A smart speaker is a small speaker with a microphone installed, without a keyboard, to be operated only by the user's voice, which is an interface very different from more traditional ones (writing or touching). The device may or may not have a screen, but smart speakers without a screen are the most popular. The smart speaker market has also been impacted by the COVID-19 pandemic. The global market is estimated to grow from $4.66 billion in 2020 to $6.98 billion in 2021, at a compound annual growth rate (CAGR) of 49.8%. In operation in Brazilian Portuguese since 2018, these devices saw an increase in usage in Brazil between 2020-2021, compared to previous years.
In this research we used mixed methods in our investigation because it employs a strategy of inquiry involving either the simultaneous or sequential collection of data and collects both numeric information and text information.
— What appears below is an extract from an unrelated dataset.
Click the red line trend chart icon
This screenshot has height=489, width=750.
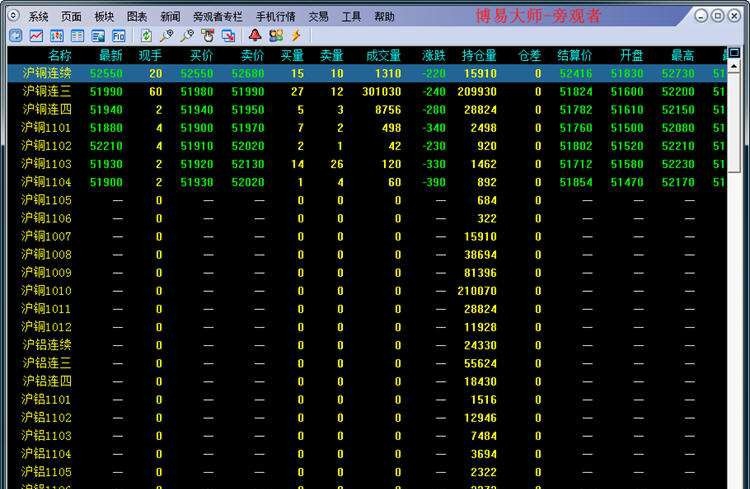coord(36,36)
We used two methodological techniques: an online survey and online thematic analysis. We needed these two techniques to understand how the consumer uses voice assistants, what journalism companies are developing content to these devices, and to analyse data from technology companies' reports.
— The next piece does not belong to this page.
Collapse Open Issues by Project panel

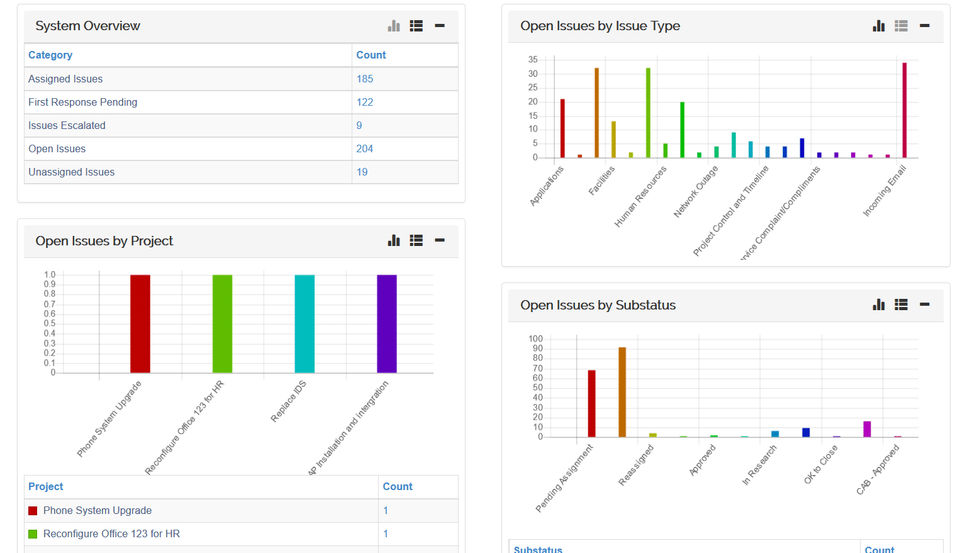click(x=440, y=241)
To understand the challenges and advantages from both the consumer and the content producer side in this new world of voice interaction devices, we applied a survey to 112 Portuguese-speaking smart speaker users, and also interviewed three Portuguese-speaking content producers, two of them from the largest media companies in the Portuguese language.
We cross-referenced the survey and interview data and were able to discern a pattern of news consumption through smart speakers. As a result of our research, we discovered this platform has also gained prominence in news consumption, with most of the users in our research using their smart speakers daily to inform themselves. They seek quick news summaries, with access peaks in the early morning.
Among the challenges for content producers detected by our research are the lack of full understanding of the Portuguese language by the platforms and operative system of these devices. 31% of our survey sample indicated that they have experienced some kind of lack of understanding of words and/or phrases by the device. One of the interviewed brands also confessed that it has identified a problem of understanding by smart speakers: the brand "UOL" has been confused with the English word "wall". Words ending in “R” were also pointed out by consumers as examples of misinterpretation or lack of understanding by the devices. These are issues that show that the natural language processing (NLP) system of the platforms need to be trained for different orthoepics and prosody of the Brazilian Portuguese language. Since in the country, the phoneme /l/ at the end of words is pronounced as the semivowel /w/, and the phoneme /r/ at the end of words is soft and not vibrant as the standard indicates in much of the country.
Content producers also need to pierce platform bubbles to reach the user. Google works more with the consumer journey, i.e. the algorithm defines the content to be delivered. Amazon prioritises commercial partners to define this delivery. But overall, it's a market that brands with larger audiences on other platforms and internet pioneers have an advantage. Both because it is more likely to close commercial deals and to be remembered by the consumer and to be triggered by the brand name.
So, in a growing market for content produced for smart speakers, the challenges, both for producers and consumers, are huge. There are commercial issues, different platform strategies and, above all, to sort out all the voice interface glitches and difficulties, especially for non-English speakers.